BOGOTA, Feb. 5 (UPI) -- Fossilized remains of a 42-foot-long, 2,500-pound snake discovered in northeastern Colombia represent the biggest snake ever found, scientists say.
The researchers, led by Jason Head of the University of Toronto, estimate the snake, called Titanoboa cerrejonensis, lived 58 million to 60 million years ago, the BBC reported Wednesday.
By comparison, the heaviest snakes living today, the green anacondas, weigh only about 550 pounds and reticulated pythons can reach about 32 feet long.
The researchers used the mathematical relationship between the size of vertebrae and the length of the body in living snakes to project the size of the prehistoric serpent.
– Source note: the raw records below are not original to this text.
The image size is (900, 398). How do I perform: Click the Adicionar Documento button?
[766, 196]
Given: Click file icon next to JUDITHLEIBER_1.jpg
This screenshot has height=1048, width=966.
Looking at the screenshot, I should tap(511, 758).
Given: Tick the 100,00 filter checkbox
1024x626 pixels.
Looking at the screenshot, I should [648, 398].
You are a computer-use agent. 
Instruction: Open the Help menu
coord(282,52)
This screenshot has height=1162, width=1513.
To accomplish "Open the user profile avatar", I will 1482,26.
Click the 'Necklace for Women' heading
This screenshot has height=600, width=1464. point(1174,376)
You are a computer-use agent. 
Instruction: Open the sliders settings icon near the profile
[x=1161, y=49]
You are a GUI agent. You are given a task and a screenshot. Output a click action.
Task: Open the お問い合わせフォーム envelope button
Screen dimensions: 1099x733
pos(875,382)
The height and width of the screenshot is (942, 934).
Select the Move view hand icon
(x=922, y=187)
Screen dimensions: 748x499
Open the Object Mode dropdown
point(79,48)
"At its greatest width, the snake would have come up to about your hips. The size is pretty amazing," said co-author P. David Polly of Indiana University in Bloomington, Ind.
The snake fossil was found at Cerrejon, one of the world's largest open-pit coal mines. It was related to today's boa constrictors.
"Probably like an anaconda, it spent a lot of time in the water," Polly said.
"It would have needed to eat a lot. What its prey was exactly, we don't know. But it probably included alligators, big fish or crocodiles."
The researchers' findings were reported in the Nature scientific journal.